I’m not a hundred percent sure. But it’s 2020, so hey, what else is new.
 On the one hand, McConnell and other republicans seem to be enabling him while at the same time trying to keep their filthy mitts off of the situation so that people don’t call them out for literally supporting fascism (Soldiers overseas vote by mail and Republican legislators who need that base don’t to want be caught calling their votes phony--but they’re also dependent on the Tr*mp cult for voter turnout) . There’s a lot of “He has the right to investigate the results of the election” floating around while keeping themselves well away from any statements actually legitimizing Trump’s bullshit claims. And technically the concession of the losing candidate isn’t necessarily a legally required action in the transition between presidents--the concession is largely about securing a peaceful transition of power and thus “Preserving the union.” So like... maybe we’re all just watching a sick, flailing, cornered animal scratch and claw at anyone who comes near it.

### [Task brief]
Decide whether each statement below agrees with the passage on Trump and the election, answering yes or no and quoting the words of the passage that settle it. 1. The writer is completely certain about what is happening. 2. A losing candidate's concession is legally required for the transition between presidents. 3. Soldiers overseas vote by mail.

### [Listed records]
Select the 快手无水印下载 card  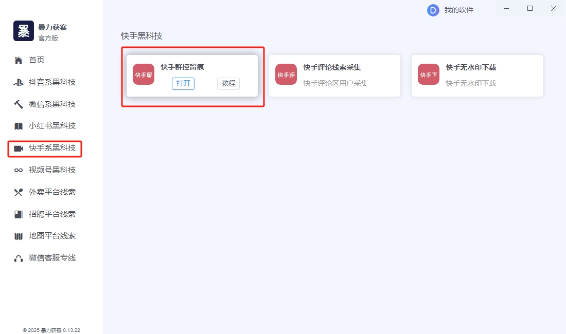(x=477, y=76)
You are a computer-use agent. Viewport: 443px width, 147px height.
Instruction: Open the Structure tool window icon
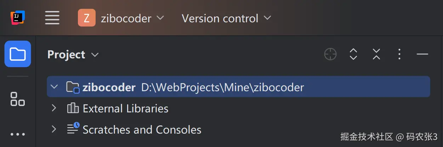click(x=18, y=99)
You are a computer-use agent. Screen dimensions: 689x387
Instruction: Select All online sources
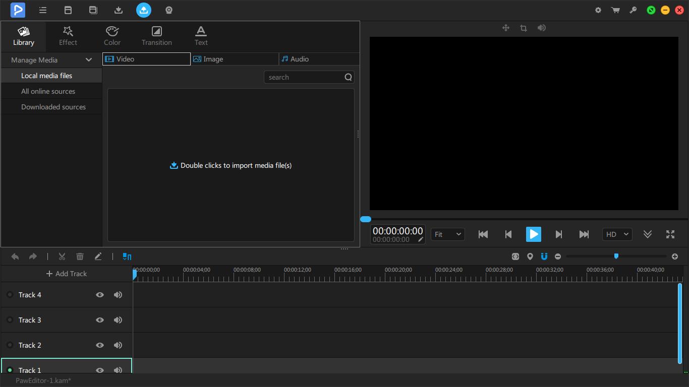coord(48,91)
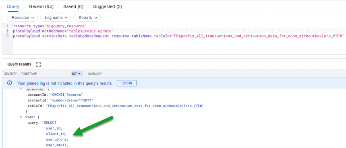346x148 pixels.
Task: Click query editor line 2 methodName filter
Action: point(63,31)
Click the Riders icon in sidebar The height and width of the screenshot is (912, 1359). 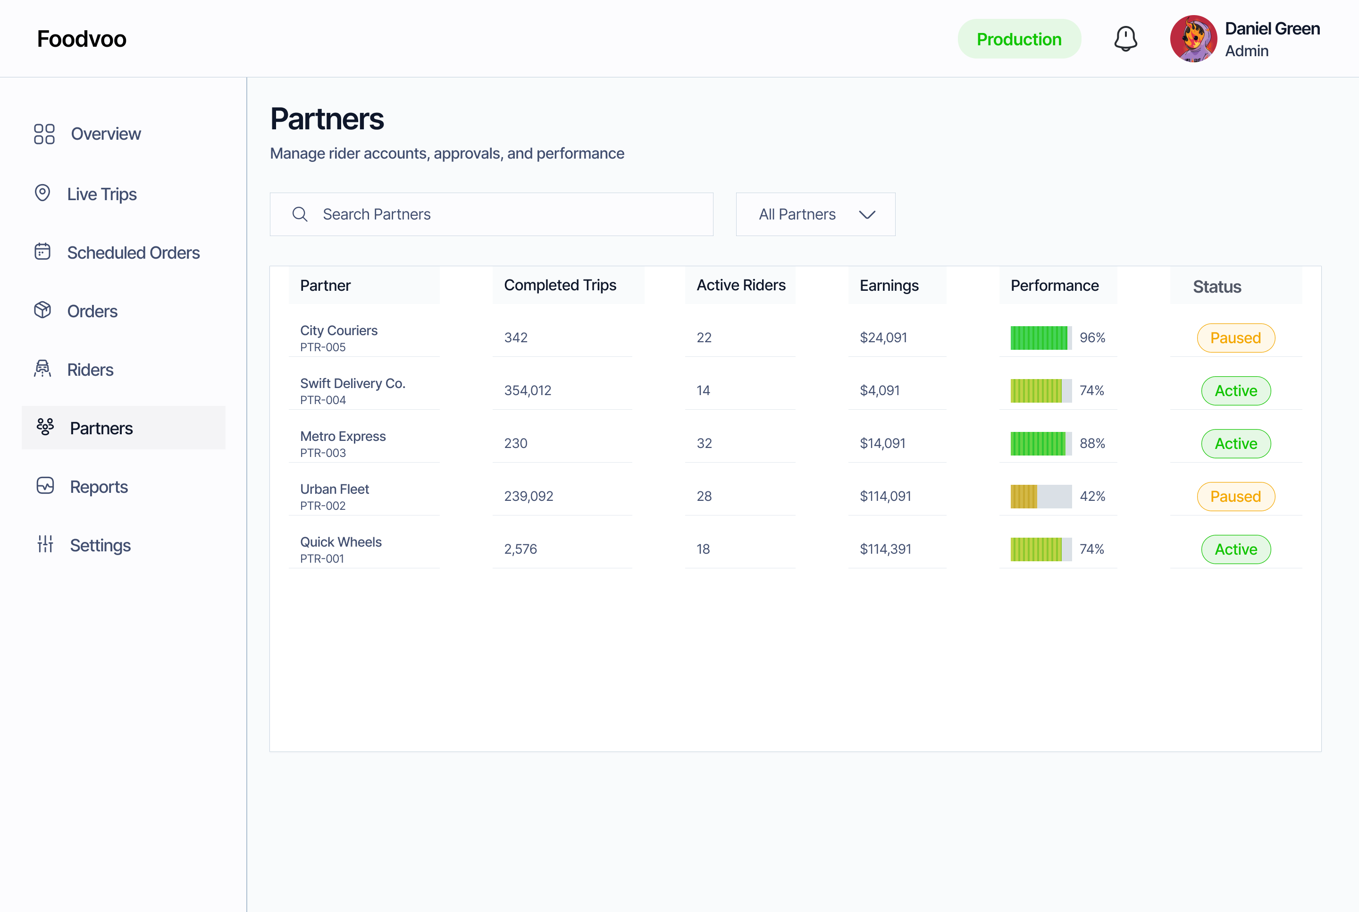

### [Solution to this task]
1. No: "I’m not a hundred percent sure."
2. No: "technically the concession of the losing candidate isn’t necessarily a legally required action in the transition between presidents"
3. Yes: "Soldiers overseas vote by mail"